H.L. Mencken once said of Mr. Hazlitt that he was “one of the few economists in human history who could really write.” From 1934 to 1946, he was an editorial writer for The New York Times, writing a vast number of editorials and signed articles, mainly on economic issues.

In 1932, Mr. Hazlitt was still writing for The Nation magazine, where he was a strenuous supporter of the gold standard and a fierce critic of John Maynard Keynes, whom he viewed as nothing but a crude inflationist. Mr. Hazlitt thought the cure for deflation was for all workers to slash their wages, which would lower business costs and restore growth. Debtors would simply repudiate their debts and renegotiate them.

No doubt if workers had been willing to slash their wages 25 percent, and banks and bondholders had been willing to slash their interest and principal 25 percent, this would have gone a long way toward alleviating the negative economic effects of deflation. But absent a law requiring it – which the libertarian Mr. Hazlitt would have opposed – this process could only take place slowly, painfully and unevenly.

By contrast, simply reflating the price level back to its 1926 level was relatively easy. The Federal Reserve just had to increase the money supply sufficiently. By the 1960s, even the arch-conservative Milton Friedman said this was what the Fed should have done.

But in the early 1930s, the idea of reflation was controversial, mainly because bondholders enjoyed getting back 25 percent more than they had lent in real terms. Why should they give that up? That is why one of the strongest supporters of the gold standard and opponents of reflation was Benjamin M. Anderson Jr., chief economist of the Chase National Bank.

Irving Fisher and other economists argued in favor of reflation, even being joined by Winston Churchill, who had lately been chancellor of the Exchequer in England. But the most outspoken advocate of reflation was Mr. Keynes, who was quoted in The Wall Street Journal on March 2, 1932, as saying, “It is unthinkable that we can step straight from the financial crisis to relief of the industrial crisis without the cheap money phase intervening.”

In 1933, Franklin D. Roosevelt became president and tried to stanch the deflation by suspending the gold standard and proposing legislation that would fix prices and prevent them from falling further. But these policies were ineffective because they did not get at the root of the problem, which was a fall in the money supply.

This resulted because there was no deposit insurance, so bank deposits literally disappeared when banks failed, and because the Fed refused to offset the resulting fall in the money supply through open-market monetary operations.

Mr. Fisher and some members of Congress kept pointing to the Fed, but to no avail. Responding to Republican attacks on reflation, Mr. Fisher said, there is “absolutely no escape from our present imminent danger except through reflation.”

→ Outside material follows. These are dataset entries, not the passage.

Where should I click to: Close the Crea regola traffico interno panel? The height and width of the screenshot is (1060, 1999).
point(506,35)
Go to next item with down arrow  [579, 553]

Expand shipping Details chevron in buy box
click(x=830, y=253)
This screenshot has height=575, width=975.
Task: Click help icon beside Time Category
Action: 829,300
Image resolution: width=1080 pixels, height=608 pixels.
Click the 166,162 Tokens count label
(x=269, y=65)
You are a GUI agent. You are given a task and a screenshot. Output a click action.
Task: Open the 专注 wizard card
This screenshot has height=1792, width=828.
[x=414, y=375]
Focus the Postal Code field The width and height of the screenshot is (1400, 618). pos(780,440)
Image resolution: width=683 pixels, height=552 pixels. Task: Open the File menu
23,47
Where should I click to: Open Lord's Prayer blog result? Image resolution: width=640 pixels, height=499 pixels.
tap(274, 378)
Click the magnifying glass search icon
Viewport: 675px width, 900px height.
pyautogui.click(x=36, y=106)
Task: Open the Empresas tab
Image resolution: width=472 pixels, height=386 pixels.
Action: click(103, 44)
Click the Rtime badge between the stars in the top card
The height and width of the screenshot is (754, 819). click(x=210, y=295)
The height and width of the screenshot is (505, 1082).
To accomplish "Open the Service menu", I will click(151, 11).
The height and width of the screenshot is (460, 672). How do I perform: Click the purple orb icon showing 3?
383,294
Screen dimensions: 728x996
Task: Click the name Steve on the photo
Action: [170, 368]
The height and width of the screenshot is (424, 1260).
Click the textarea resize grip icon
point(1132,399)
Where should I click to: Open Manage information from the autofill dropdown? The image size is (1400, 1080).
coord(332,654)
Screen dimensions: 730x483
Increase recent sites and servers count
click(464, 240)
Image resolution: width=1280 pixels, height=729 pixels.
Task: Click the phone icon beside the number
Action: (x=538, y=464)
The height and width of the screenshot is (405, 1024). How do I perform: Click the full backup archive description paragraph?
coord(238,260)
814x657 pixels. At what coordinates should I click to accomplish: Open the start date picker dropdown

They were opposed by Mr. Anderson and the New York banker James P. Warburg, who demanded restoration of the gold standard. In 1934, Mr. Warburg published a book detailing his criticism of reflation that was favorably reviewed in The Times by Mr. Hazlitt.

In a June 10, 1934, article for The Times, Keynes explained that monetary stimulus by itself was insufficient to stop deflation and that the
price-fixing instituted by the National Industrial Recovery Act was counterproductive, if well intentioned. He said government spending was essential to get money moving throughout the economy and recommended an increase of $400 million per month – close to $100 billion per month in today’s economy.

In an editorial probably written by Mr. Hazlitt, The Times rejected any resort to inflation no matter how much prices fell. “The one thing your inflationist cannot have too much of is inflation,” the editorial said. “Give him one dose and he becomes much more emphatic in his demands for another.”

In other words, it’s always a slippery slope – a little inflation today invariably leads to hyperinflation tomorrow. If economic stagnation and high unemployment result, it’s a small price to pay to avoid something worse, the inflationphobes always assert.